As a challenge for myself, I wanted to see if I could ride the deep learning hype train into my cs194 homework. Convolutional neural networks are the powerhorse of the deep learning revolution. A convolutional neural network is composed of a series of convolutional layers - a set of convolutional kernels that are adjusted during the training of the network. These weights are adjusted so as to maximize an objective, say classifying a wide range of possible images, as is the case of the ILSVRC competition. If you're interested in learning more about CNNs, I recommend checking out the Stanford course on Deep Learning and enroll in the Deep Learning Decal next semester! On analysis of the filter responses of the first layer, the first layer ends up learning filters that are basically specialized edge detectors. That is why I thought a neural network might be an interesting tool to use to extract edges - I figured the filters used by the network will likely be much more encompassing than a simple Sobel filter. For this filter, I used the first layer of a VGG net trained on ImageNet. This model was trained by the developers of the Keras Deep Learning Library and available as a part of the api. I noted that filters normally traversed all the way through the channels of a colored image. To resolve this issue, I grabbed the slice of the filter corresponding to the specific channel that I wished to align. There are a total of 64 filters for this first convolutional layer. I ended up timing runtime, and was not satisfied with the roughly 16 second runtime for convolving. I decided to skip optimization past the scipy.convolve algorithm (mainly because I was running out of time for submission), and instead take a subset of the filters for aligning the images.

Results

Emir
SSD - Sobel
Blue Alignment: (-107, -40) Green Alignment: (-58, -17)
SSD - Learned
Blue Alignment: (108, -48) Green Alignment: (-57, -17)

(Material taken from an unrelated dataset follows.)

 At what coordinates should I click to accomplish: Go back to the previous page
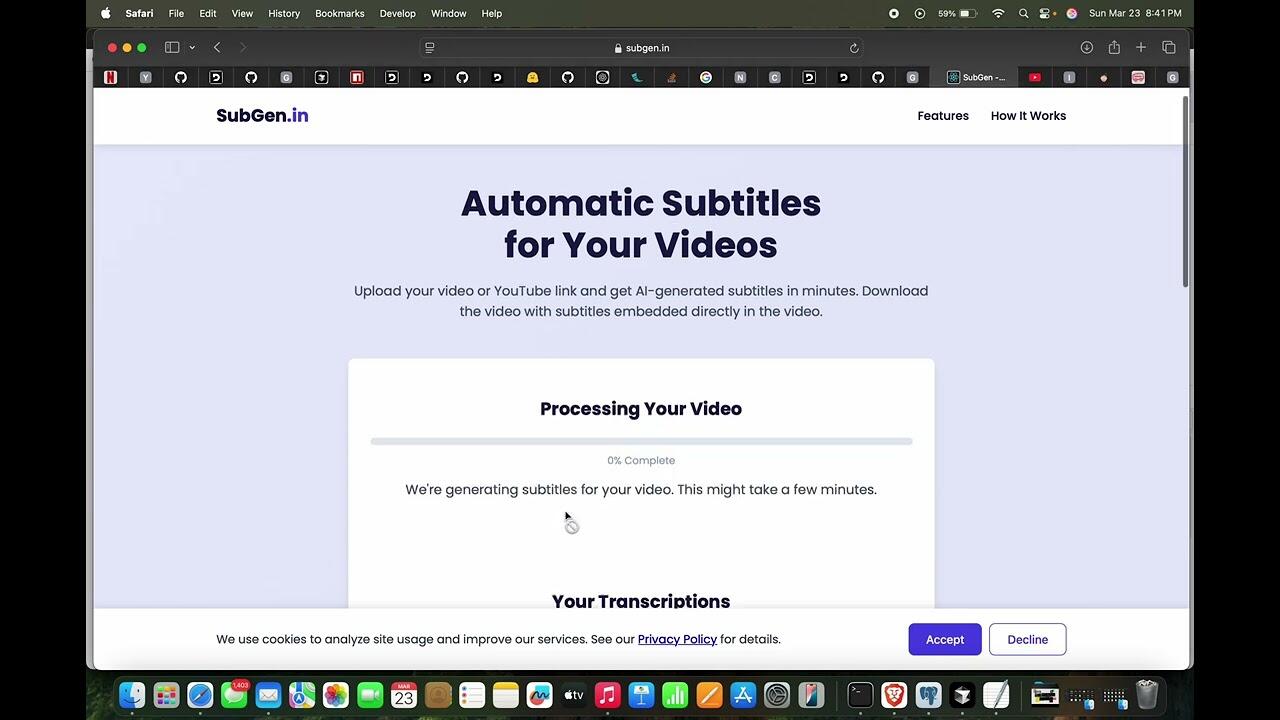tap(217, 47)
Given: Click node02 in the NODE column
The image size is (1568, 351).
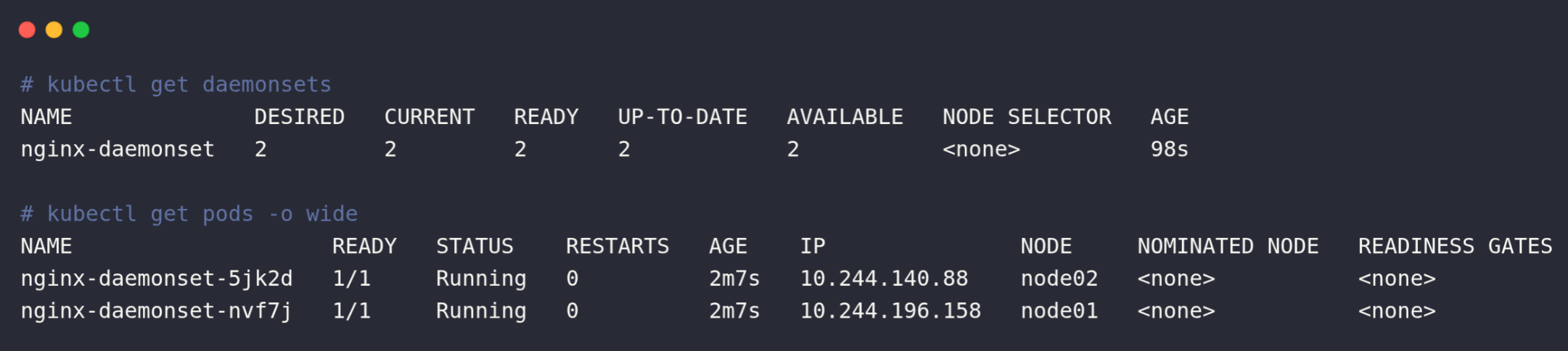Looking at the screenshot, I should tap(1059, 278).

This was definitely a negative result. The Learned filter performed much worse for the Emir.
Factory
SSD - Sobel
Green Alignment: (-18, 2) Blue Alignment: (-26, -8)
SSD - Learned
Green Alignment: (-18, 2) Blue Alignment: (-25, -7)
This result shows no visible change and hardly any actual change in comparison to the Sobel filter.
Although the method had promise, my experimentation failed to produce an alignment method that was as efficient and as good as the Sobel operator. However, I don't believe that I've fully experimented with all of the possiblities of this method. I think itd be worth converting the implememtnation to be based in actual Keras rather than loading weights from the framwork. This way we can reduce the runtime necessary by utilizing a GPU to efficiently parallelize computation. I did not have a chance to experiment with different numbers of filters - or a set of all of the filters, so there's still room for a follow up. Additionally, I'm curious what would happen if we tried to go into the filter response of conv2, explore how bias affects the detection and so on.